> _Required task_
Format the material below as a numbered list with blank lines omitted, and leave the pictures out.

> _Material supplied_
--- start ---
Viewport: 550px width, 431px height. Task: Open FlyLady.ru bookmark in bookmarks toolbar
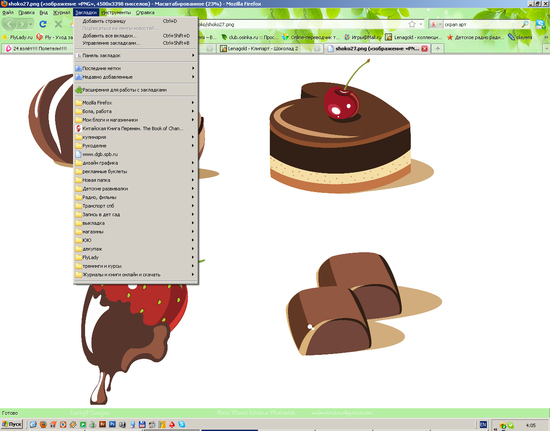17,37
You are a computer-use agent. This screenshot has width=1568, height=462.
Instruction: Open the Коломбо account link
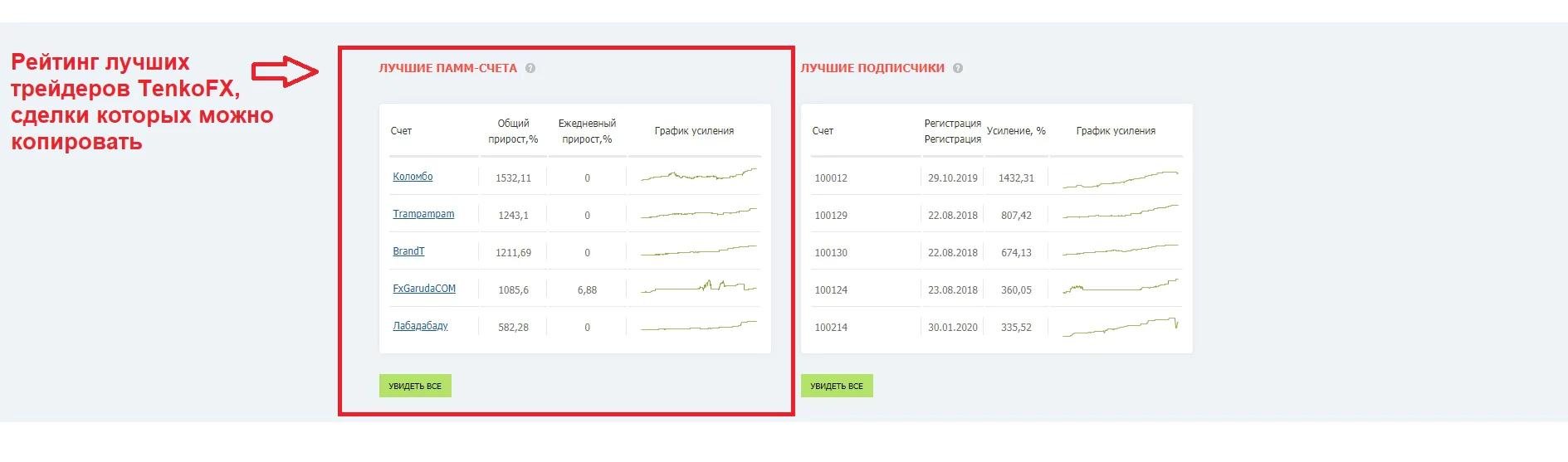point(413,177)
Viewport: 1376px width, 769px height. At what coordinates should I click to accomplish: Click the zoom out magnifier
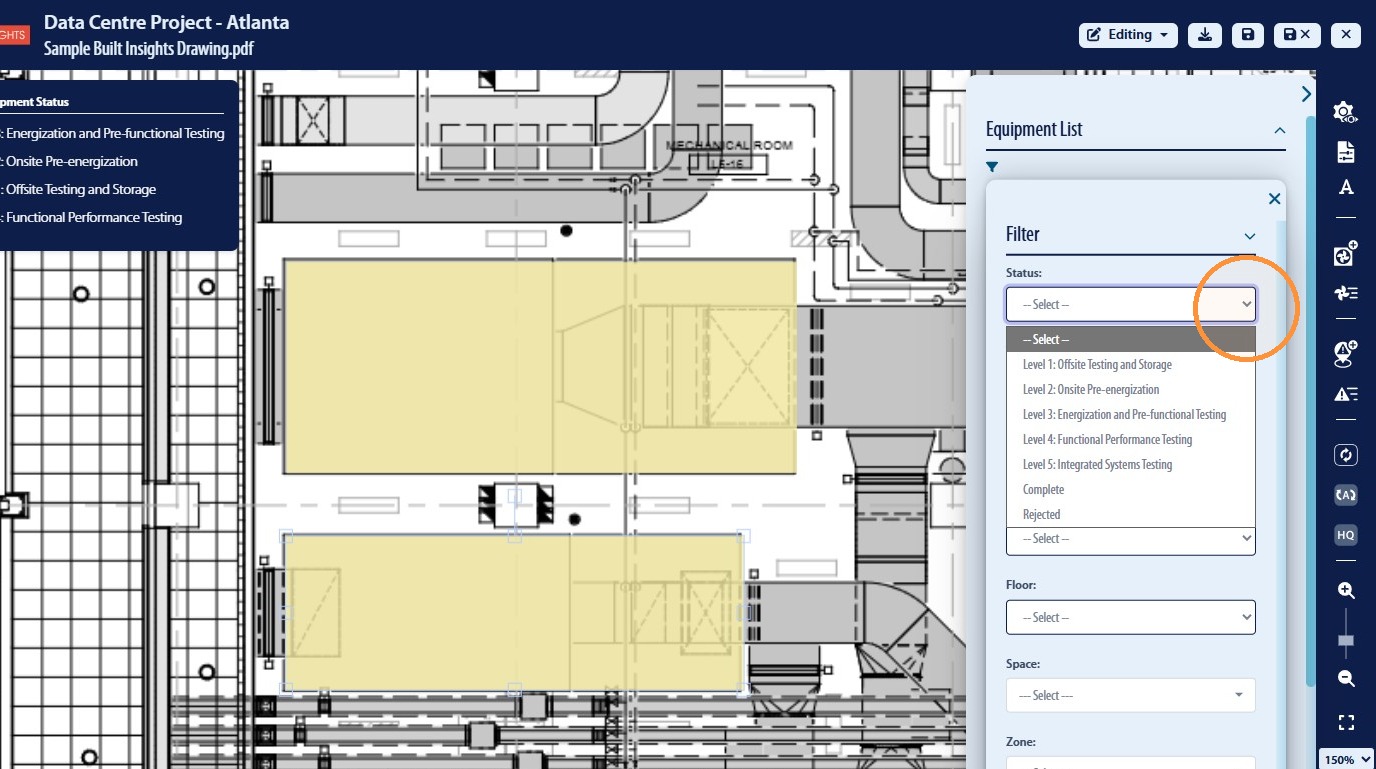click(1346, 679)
--- end ---
> _Response to the task_
1. Viewport: 550px width, 431px height. Task: Open FlyLady.ru bookmark in bookmarks toolbar
2. 17,37
3. You are a computer-use agent. This screenshot has width=1568, height=462.
4. Instruction: Open the Коломбо account link
5. point(413,177)
6. Viewport: 1376px width, 769px height. At what coordinates should I click to accomplish: Click the zoom out magnifier
7. click(1346, 679)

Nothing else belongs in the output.